4. HPC Settings and Help

Running the GFS configurations (or almost any global workflow configuration except the coarsest) is a resource intensive exercise. This page discusses recommended HPC environmental settings and contact information in case you need assistance from a particular HPC helpdesk. While most of the documentation is based on supported NOAA platforms, the learnings here can hopefully apply to other platforms.

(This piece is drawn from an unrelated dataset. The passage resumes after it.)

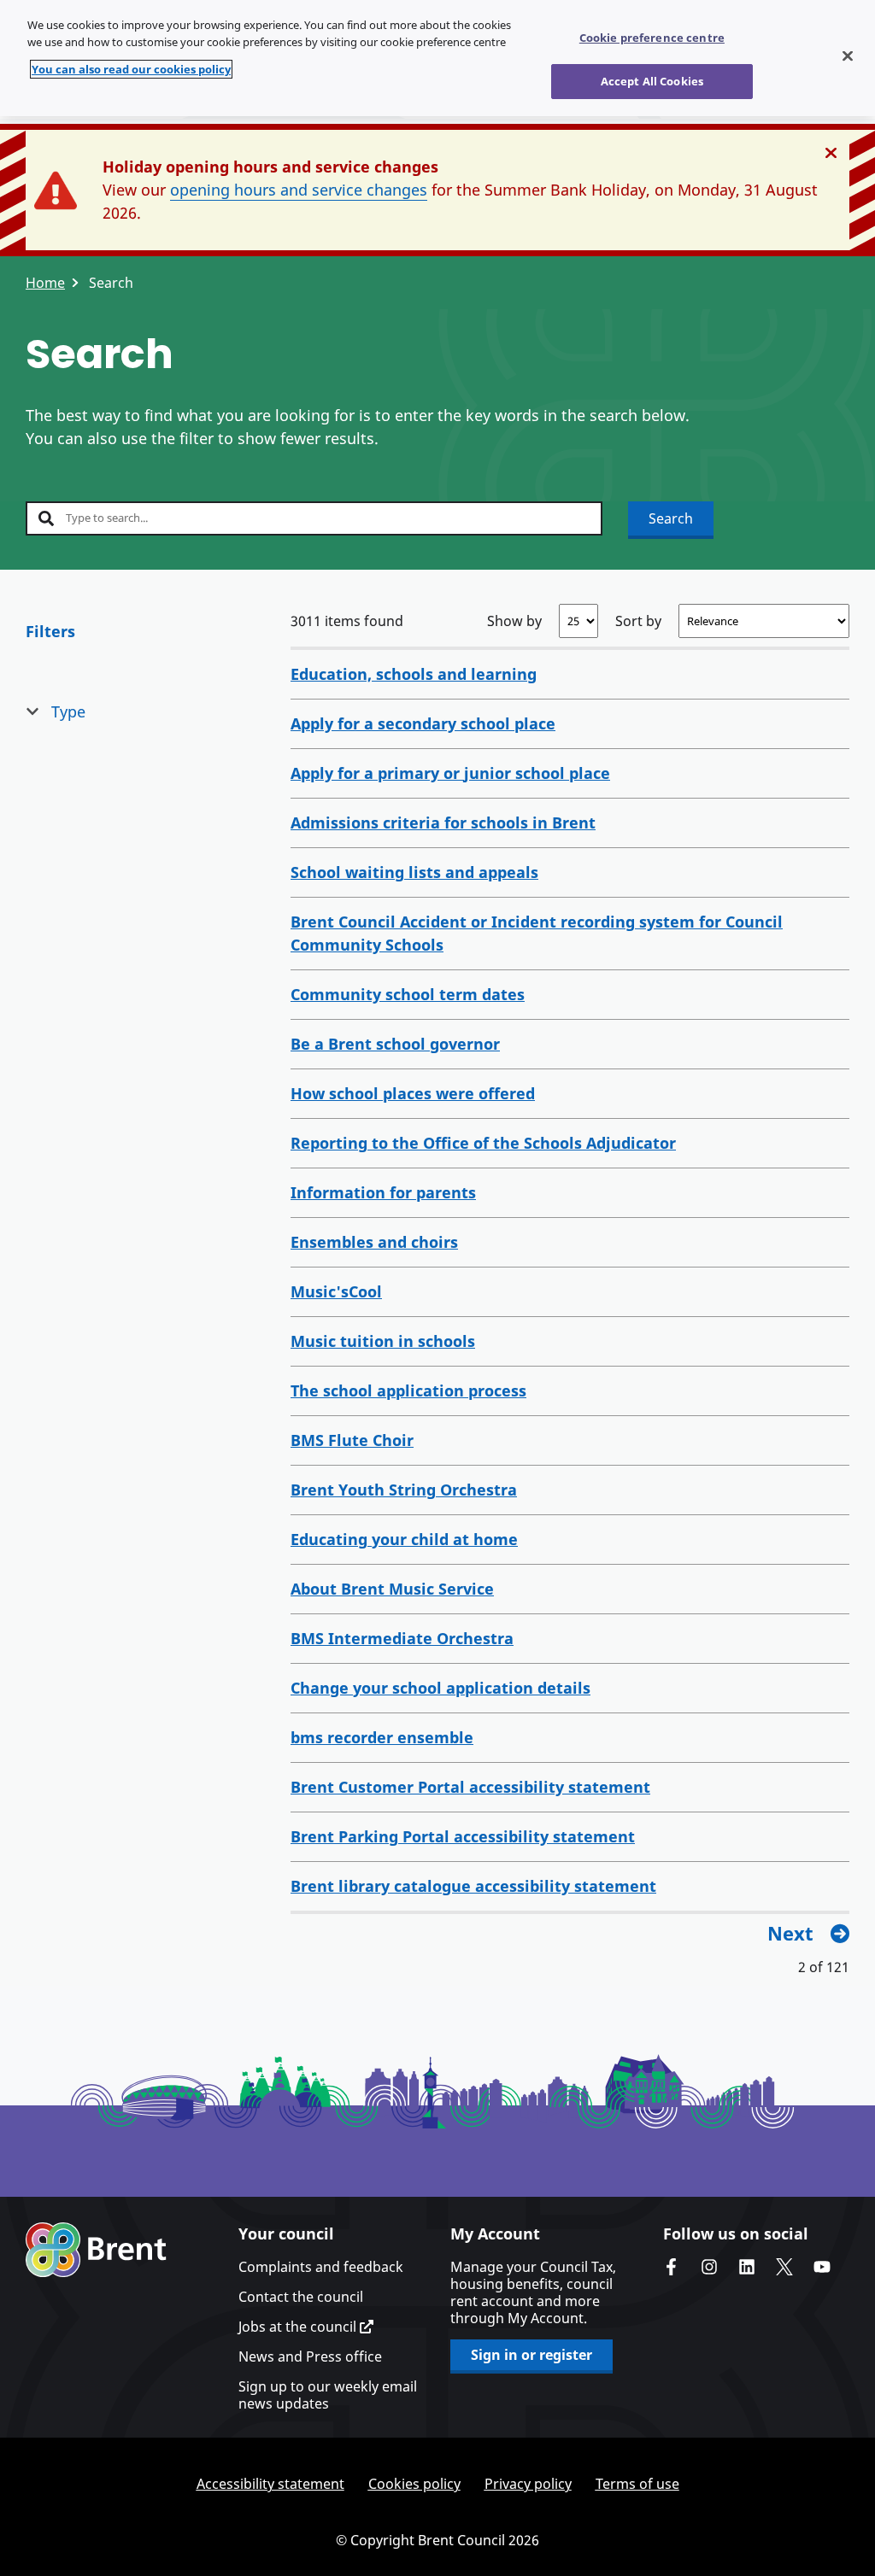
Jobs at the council (299, 2326)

4.1. Minimum system software requirements

The following system software requirements are the minimum for any new or existing system and reflect the development and testing environment on which the global workflow is maintained. Any system that does not meet these requirements will not be supported.

Software

Minimum supported version(s)

Notes

Bash

4.4.20

Python

  • 3.8.6

  • 3.10.13+

  • 3.11.6+

  • 3.10.x is not supported by METplus verification software

  • 3.11.6 is packaged with spack-stack

  • 3.9.x is untested

Spack-Stack

1.6.0

  • Available everywhere but WCOSS2

lmod

8.3.1

Slurm

23.02.7

  • Other schedulers may be supportable

PBSpro

2022.1.1

  • Other schedulers may be supportable

Git

2.29.0

  • Some components e.g. GDASApp may need Git-LFS for downloading test data

Rocoto

1.3.5

  • 1.3.7 is required for newer versions of Ruby (3.2+)

Intel Compilers

2021.5.1

  • GNU compilers are not supported

  • Intel LLVM compilers are not yet supported

  • Intel 19.x is only supported on WCOSS2

4.2. Experiment troubleshooting help

Users may email Kate Friedman (kate.friedman@noaa.gov) questions or requests for troubleshooting assistance with their global-workflow experiments/parallels on supported platforms. For troubleshooting, please provide a brief description of the issue(s) and include relevant error messages and/or paths to logs for failed jobs.

Any issues related to HPC/machine problems, and which are unrelated to the workflow itself, should go to the appropriate HPC helpdesk.

4.3. HPC helpdesks

4.4. Restricted data access

The GFS system ingests dump data files that contain global observation data. A number of these dump files contain restricted data which means those files come with an extra level of permissions called restricted or ‘rstprod’. Users who wish to run cycled GFS experiments, which both utilizes restricted observation data and produces output containing restricted data, will need to gain rstprod group access.

NOTE: Only non-restricted data is available on S4.

To request rstprod access, do either a and/or b below:

  1. If you need restricted data access on WCOSS2, read details about restricted data and fill out form here:

https://www.nco.ncep.noaa.gov/sib/restricted_data/restricted_data_sib/

  1. If you need restricted data access on RDHPCS systems: go to the AIM system, click on “Request new access to a project”, select the rstprod project, provide justification for needed access, and submit the request:

https://aim.rdhpcs.noaa.gov/

4.5. Optimizing the global workflow on S4

The S4 cluster is relatively small and so optimizations are recommended to improve cycled runtimes. Please contact Innocent Souopgui (innocent.souopgui@noaa.gov) if you are planning on running a cycled experiment on this system to obtain optimized configuration files.

4.6. Stacksize on R&Ds (Hera, Orion, Hercules, Jet, S4)

Some GFS components, like the UPP, need an unlimited stacksize. Add the following setting into your appropriate .*rc file to support these components:

csh:

limit stacksize unlimited

sh/bash/ksh:

ulimit -s unlimited

4.7. Forecast hangs due to issue with ssh-keys

Did you generate your ssh-keys with a passphrase? If so, remake them without one. To test this try ssh-ing to a different login node; you should be able to without being prompted for your passphrase.

Is your public key in the authorized_keys file? If not, add it:

cat ~/.ssh/id_rsa.pub >> ~/.ssh/authorized_keys